Мальчики не обратили на него внимания и ринулись к дверям с матовым витражным стеклом, за которыми метались солдатские тени. Франк отвернулся, нахмурился и растерянно посмотрел на зеленые и коричневые кресла холла, на стойку портье, на резко освещенный стол с письменными принадлежностями.

– Стой, Вильке! – опомнился Франк. – Я котенка забыл.

– Брось, пусть останется, целее будет, – сказал толстяк, и ему стало нехорошо от собственных слов.

Секунду они не двигались.

– Нет, я все-таки возьму его. Вдруг мы не вернемся, – сказал Франк и, топая великоватыми ботинками, помчался обратно в номер.

«Я его отпущу, если что, – думал он на ходу. – А если все обойдется, заберу домой».

Когда он вернулся в холл, еще сонный Вильке стоял на том же месте.

– Еле отыскал его, в шкаф от сирены спрятался, – сказал на бегу Франк. – Ну бежим же!

Они выскочили на улицу и увидели, что она совершенно пуста. Сирена уже не выла. Секунду мальчики стояли в ступоре, потом, прислушавшись, уловили шум моторов в том месте, где вечером строили роту.

Они выбежали на площадь. Там стояло четыре грузовика с брезентовыми тентами, и один из них уже отъезжал. Франк и Вильке подскочили к ближайшему, им помогли забраться в кузов. Пока они устраивались, грузовик тронулся, и они поехали из Раушена на войну.

Ругаемый и пинаемый всеми сонный Вильке сразу предпочел залезть вглубь кузова. А Франк остался у борта – прощаться с городом. Когда машина вырулила на небольшую площадь, он приложил козырьком руку к глазам и поймал взглядом на секунду подсвеченную фарами другого грузовика статую женщины с кувшином на плече, преклонившую одно колено.

«Прощайте, фрау Гретта, – улыбнулся Франк, поежившись от холода, и бережно, чтобы не придавить котенка, запахнул шинель. – Вперед стремись, солдат отчизны, и смерть спокойно встреть!»

* * *

Уже через полчаса их автоколонна остановилась у блокпоста на въезде в Кенигсберг. Из-за гудения машин канонада слышна была не отчетливо, но ее отдаленные разрывы, казалось, слегка потряхивали воздух.

Миновав ворота первого форта, машины с отрядами гитлерюгенда двинулись по переполненной войсками сырой брусчатой улице. Солдаты бежали, шли строем, стояли в оцеплении, вели взволнованных овчарок и доберманов, сидели на мотоциклах. В городе – затаенная тишина и полный мрак. Еще ходили трамваи – вероятно, их использовали для переброски по городу войск и боеприпасов. Улицы были завалены противотанковыми «ежами», газоны превратились в траншеи, а на площадях торчали бетонные конусы огневых точек.

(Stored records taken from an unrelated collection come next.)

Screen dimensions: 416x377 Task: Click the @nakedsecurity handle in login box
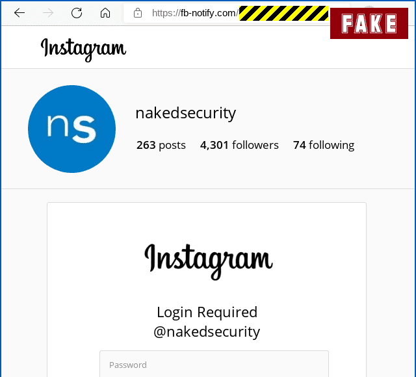207,332
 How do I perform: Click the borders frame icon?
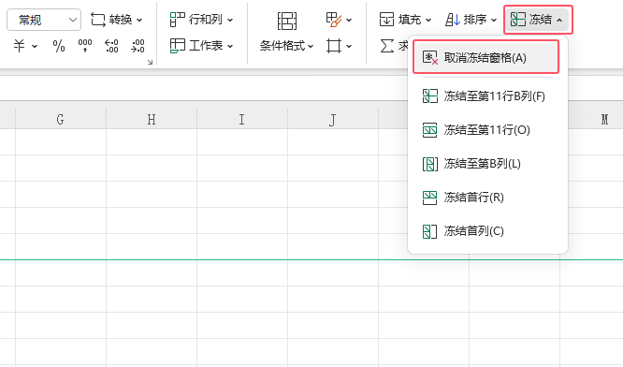(x=334, y=46)
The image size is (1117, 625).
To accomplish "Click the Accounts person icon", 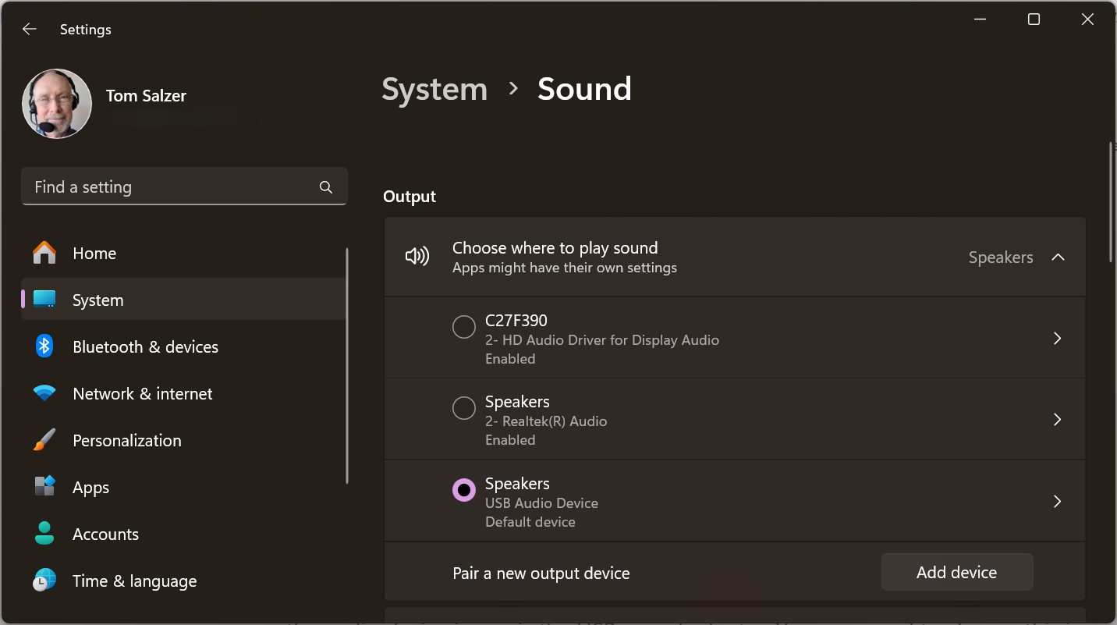I will (44, 534).
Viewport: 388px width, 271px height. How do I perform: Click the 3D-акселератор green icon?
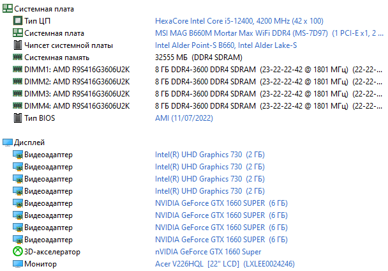coord(18,252)
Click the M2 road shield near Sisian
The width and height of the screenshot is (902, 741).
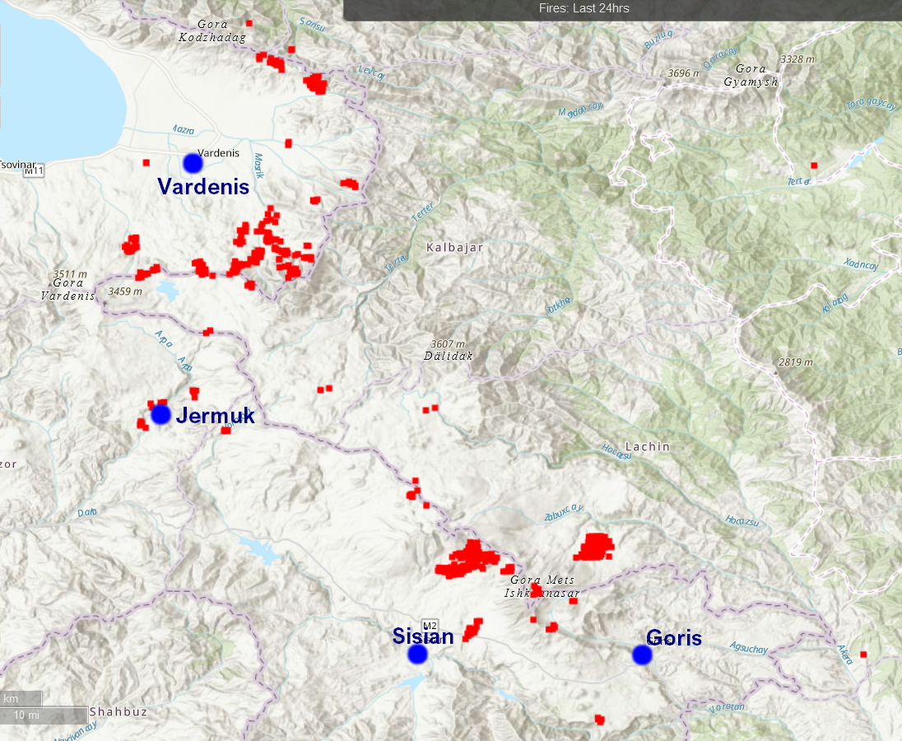[430, 624]
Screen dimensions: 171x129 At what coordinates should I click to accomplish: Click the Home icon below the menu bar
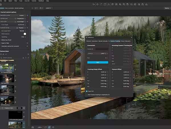click(x=1, y=4)
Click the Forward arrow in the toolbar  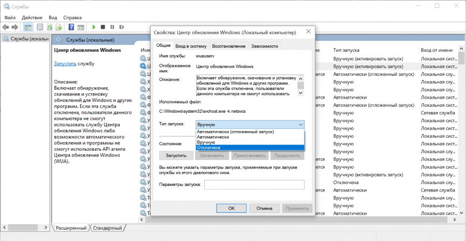(15, 27)
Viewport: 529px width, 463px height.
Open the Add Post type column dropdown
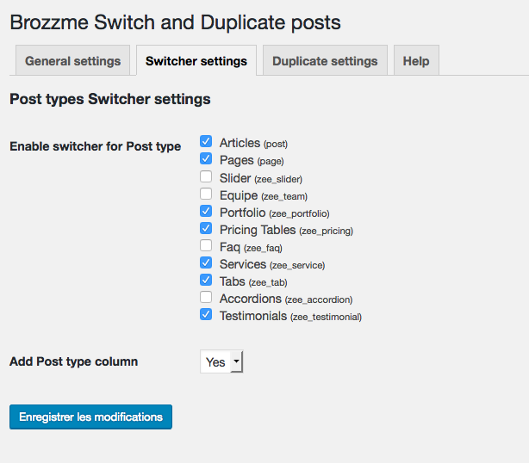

Старинный город, славная столица восточной Пруссии, был почти полностью разрушен авиацией. Однако ночью это было не так заметно, и набитый войсками Кенигсберг действительно выглядел самой грозной крепостью в мире. Скрытые под земляной насыпью старые военные коммуникации поросли травой и кустарником. Бесконечные ходы и туннели подземных укреплений несколько раз опоясывали город, образуя неприступные цитадели. К старинным крепостным фортам прибавлялись построенные в панике последних дней бункеры и железобетонные доты. Гарнизон Кенигсберга был огромен, поскольку здесь решалась судьба Третьего рейха.

Когда грузовики встали на краю одной из полуразрушенных улиц, юные солдаты повыпрыгивали из них и построились в длинную шеренгу, стоя спиной к парапету канала. Какой-то лейтенант слез с мотоцикла с коляской и пошел вдоль строя. Франк и Вильке стояли рядом.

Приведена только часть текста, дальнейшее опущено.